Today American burger giant Carl’s Jr will open its first store in Australia, to celebrate the artery-clogging funhouse opening a Bateau Bay store in the Central Coast, B&T is looking back on all the controversy surrounding the chain’s overly sexist advertising.

ERIN MARY Doyle
Posted by ERIN MARY Doyle

The Bateau Bay store cost an estimated $2 million to set up, the plan is for Carl’s Jr to open 300 stores across Australia over the next 10 to 15 years. A burger fan has been lining up outside the Bateau Bay store since Sunday night.

The Bateau Bay store’s franchisee Lindsey Brennan told news.com.au the marketing strategy is mainly focused on dudes: “Men 18-35 is the target market primarily, but our restaurant is a standard up from what’s out there. Our restaurants are for families and comfortable for women.”

The marketing strategy usually features scantily-clad women including Kim Kardashian, Paris Hilton and Kate Upton, accompanied by slogans like “Eat Like You Mean It”, “It’s Gonna Get Messy” and “She’ll tell you size doesn’t matter. She’s lying.”

https://youtu.be/bpAAYvm6ZlY

Andrew Puzder, CEO of Carl’s Jr recently told Entrepreneur: “I like our ads. I like beautiful women eating burgers in bikinis. I think it’s very American.”

The Carl’s Jr arrival has already been met with backlash.
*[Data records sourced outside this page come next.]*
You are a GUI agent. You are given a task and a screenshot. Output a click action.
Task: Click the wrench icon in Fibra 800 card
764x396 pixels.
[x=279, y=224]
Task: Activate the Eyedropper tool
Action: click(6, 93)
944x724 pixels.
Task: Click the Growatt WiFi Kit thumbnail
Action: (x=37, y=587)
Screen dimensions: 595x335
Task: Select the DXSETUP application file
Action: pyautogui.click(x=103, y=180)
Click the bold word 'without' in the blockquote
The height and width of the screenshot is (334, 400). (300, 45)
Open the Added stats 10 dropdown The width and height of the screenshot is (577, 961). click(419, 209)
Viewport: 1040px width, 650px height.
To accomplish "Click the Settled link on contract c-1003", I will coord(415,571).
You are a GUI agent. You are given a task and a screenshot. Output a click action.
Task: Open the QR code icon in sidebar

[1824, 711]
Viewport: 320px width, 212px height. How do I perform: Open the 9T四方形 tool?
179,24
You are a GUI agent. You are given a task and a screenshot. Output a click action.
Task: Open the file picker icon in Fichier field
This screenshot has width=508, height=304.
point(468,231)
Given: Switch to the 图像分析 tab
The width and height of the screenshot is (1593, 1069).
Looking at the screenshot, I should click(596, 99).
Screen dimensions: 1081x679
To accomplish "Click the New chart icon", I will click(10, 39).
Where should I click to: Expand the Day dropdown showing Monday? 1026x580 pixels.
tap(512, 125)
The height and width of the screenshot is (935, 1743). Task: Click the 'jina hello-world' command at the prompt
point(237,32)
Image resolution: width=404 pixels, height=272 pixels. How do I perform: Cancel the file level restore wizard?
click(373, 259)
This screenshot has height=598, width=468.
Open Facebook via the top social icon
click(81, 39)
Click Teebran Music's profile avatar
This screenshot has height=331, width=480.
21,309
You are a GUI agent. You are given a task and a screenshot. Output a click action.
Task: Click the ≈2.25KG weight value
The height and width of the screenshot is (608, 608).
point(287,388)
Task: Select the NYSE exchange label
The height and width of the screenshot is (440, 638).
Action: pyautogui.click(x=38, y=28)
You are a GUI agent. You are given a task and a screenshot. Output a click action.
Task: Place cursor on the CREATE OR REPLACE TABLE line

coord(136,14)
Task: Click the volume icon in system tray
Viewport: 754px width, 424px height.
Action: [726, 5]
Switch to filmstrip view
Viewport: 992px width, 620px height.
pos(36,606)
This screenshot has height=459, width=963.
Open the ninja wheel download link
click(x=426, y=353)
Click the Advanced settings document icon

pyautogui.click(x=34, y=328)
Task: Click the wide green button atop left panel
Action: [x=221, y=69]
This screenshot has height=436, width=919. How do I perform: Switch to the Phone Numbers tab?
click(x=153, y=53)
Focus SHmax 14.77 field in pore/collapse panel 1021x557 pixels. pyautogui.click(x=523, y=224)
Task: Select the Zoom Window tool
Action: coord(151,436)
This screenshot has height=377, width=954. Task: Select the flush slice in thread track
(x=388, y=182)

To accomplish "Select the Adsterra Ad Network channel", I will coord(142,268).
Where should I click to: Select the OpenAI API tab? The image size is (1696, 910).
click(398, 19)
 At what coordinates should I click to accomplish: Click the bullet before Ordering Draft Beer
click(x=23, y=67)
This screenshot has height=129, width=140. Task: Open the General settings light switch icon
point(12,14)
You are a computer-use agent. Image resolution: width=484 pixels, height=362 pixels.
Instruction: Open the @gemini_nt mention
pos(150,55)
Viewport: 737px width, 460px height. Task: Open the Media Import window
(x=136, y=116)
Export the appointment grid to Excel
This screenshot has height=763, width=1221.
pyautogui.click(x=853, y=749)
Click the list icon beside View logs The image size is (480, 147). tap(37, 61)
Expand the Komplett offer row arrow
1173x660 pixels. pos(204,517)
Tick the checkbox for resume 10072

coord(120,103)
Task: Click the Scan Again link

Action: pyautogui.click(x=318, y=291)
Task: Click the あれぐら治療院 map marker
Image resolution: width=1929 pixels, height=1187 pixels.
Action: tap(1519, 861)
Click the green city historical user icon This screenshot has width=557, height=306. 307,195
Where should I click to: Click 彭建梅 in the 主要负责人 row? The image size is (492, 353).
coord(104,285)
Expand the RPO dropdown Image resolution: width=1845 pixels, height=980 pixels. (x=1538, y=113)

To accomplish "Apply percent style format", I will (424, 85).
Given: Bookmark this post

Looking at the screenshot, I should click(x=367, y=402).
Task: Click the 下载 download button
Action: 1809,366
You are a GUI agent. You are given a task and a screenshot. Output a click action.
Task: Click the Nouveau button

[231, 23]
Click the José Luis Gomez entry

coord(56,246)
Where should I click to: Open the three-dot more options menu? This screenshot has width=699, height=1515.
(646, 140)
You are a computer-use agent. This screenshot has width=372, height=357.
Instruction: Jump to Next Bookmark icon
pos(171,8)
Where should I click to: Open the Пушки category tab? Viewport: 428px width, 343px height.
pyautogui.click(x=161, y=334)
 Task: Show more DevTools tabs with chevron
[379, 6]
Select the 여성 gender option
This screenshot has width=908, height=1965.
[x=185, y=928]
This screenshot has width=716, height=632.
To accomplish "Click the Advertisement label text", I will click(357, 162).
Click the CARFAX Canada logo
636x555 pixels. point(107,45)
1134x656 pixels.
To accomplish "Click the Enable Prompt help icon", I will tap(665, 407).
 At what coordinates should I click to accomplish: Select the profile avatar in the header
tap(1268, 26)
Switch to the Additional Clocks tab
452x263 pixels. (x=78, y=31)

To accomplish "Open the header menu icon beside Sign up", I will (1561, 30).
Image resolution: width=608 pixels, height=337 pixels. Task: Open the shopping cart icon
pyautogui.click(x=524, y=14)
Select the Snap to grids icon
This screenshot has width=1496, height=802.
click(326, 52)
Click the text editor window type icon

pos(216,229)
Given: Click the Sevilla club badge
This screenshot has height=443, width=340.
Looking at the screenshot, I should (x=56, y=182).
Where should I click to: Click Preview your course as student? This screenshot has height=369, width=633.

The Cancer Council NSW has called out the decision to open the Carl’s Jr in the Central Coast, highlighting the latest NSW Health data showing 62 per cent of adults in the region are overweight or obese.

“This fast-food chain has obviously done its research in deciding to set up on the Central Coast,” Cancer Council NSW nutrition program manager Clare Hughes said. “We are deeply concerned about this type of fast food and its excess kilojoule count.”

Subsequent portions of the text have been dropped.